Run a walk forward test here
You'll soon see what I mean

Or perhaps we'll see what you mean

Yes, I have. Have you? I know the return profiles of momentum trading strategies and its alpha versus the index in different volatility regimes. I know when to leverage momentum and when I'd be best off just holding the underlying. Do you? Or are you just "preaching fact" based on what? There are a bunch of mutual funds in the US that trade pure equity momentum strategies and a few more that trade risk adjusted momentum, surely you agree these constitute a walk forward test? I also trade my own strategy on single names, with an index filter very similar to the one you use for techtrader. So yes, I have walk forward traded.

If you actually care (which I doubt), check out Kenneth French website, as he actually tracks all this sort of data, walk-forward, every month.

Considering the attitude I got on the last thread I tried to trade a strategy (Bill Williams breakouts) live on this forum, no way do I plan on attempting to share in a new thread, I classify that as a waste of time now, would rather spend that time actually trading.

Thats a very interesting comment. How much money, especially retail money, chases "logical hypothesis". I reckon my "career" has been based on fading logical setups. The reason is twofold. One there is heaps of volume at the logical setups like breakouts. Two the first to spew up positions are those that act on "logical hypothesis" because they are surprised when they get taken off-side.

First of all
http://www.iijournals.com/doi/abs/10.3905/jii.2011.2.3.050
This article fills this gap, finding that ETFs representing sectors experiencing positive (negative) momentum have higher (lower) returns on days associated with the execution of this momentum strategy.

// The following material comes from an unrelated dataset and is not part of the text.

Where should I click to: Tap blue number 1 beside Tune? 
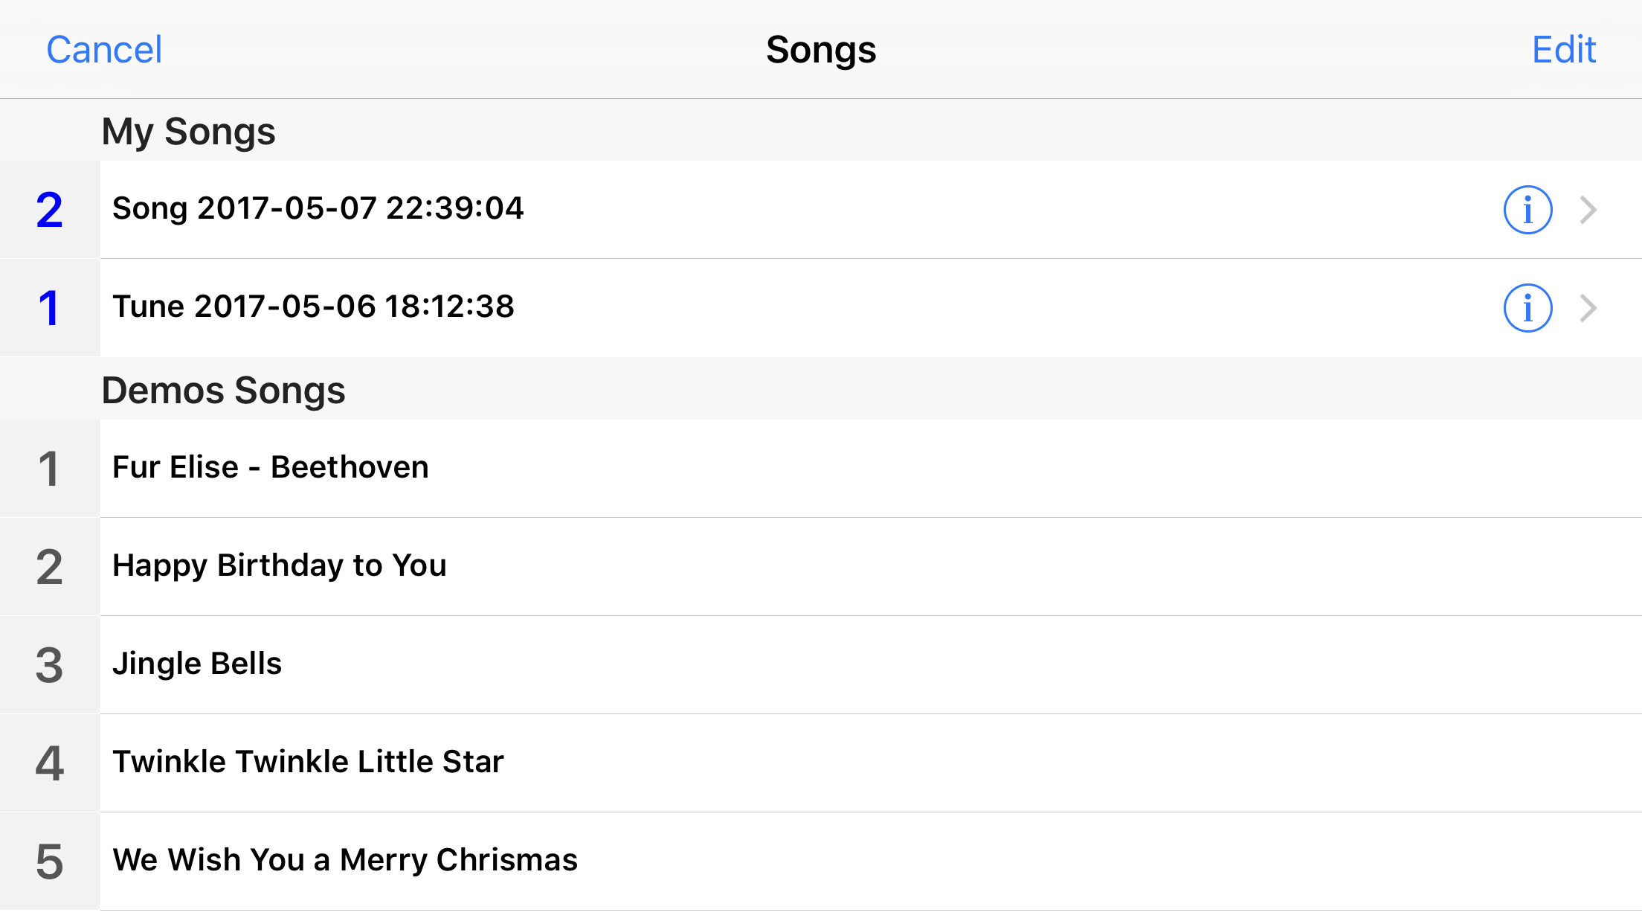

It also finds that calendar days coinciding with the implementation of this rule are associated with increased trading volume in related sector ETFs, particularly on the buy side in more recent periods.

Second, it's impossible to get 'taken off-side' and spew up a position on a momentum strategy, unless you aren't actually following the strategy.

EDIT: I will at least concur some of the more robust momentum strategies include a lag to account for short term (<1 month) mean reversion.

...can't believe I'm trying to convince you guys the only phenomenon that all the literature agrees exists in pretty much all markets, exists!
 
Huh? So they have a 100% hit rate? :confused:

No I don't mean that, I only meant that in a momentum strategy you don't spew your position 'cos it got taken offside (like you might if you traded a MA crossover), you are only taking exits on portfolio rebalance and time exits. There is no performance basis exit.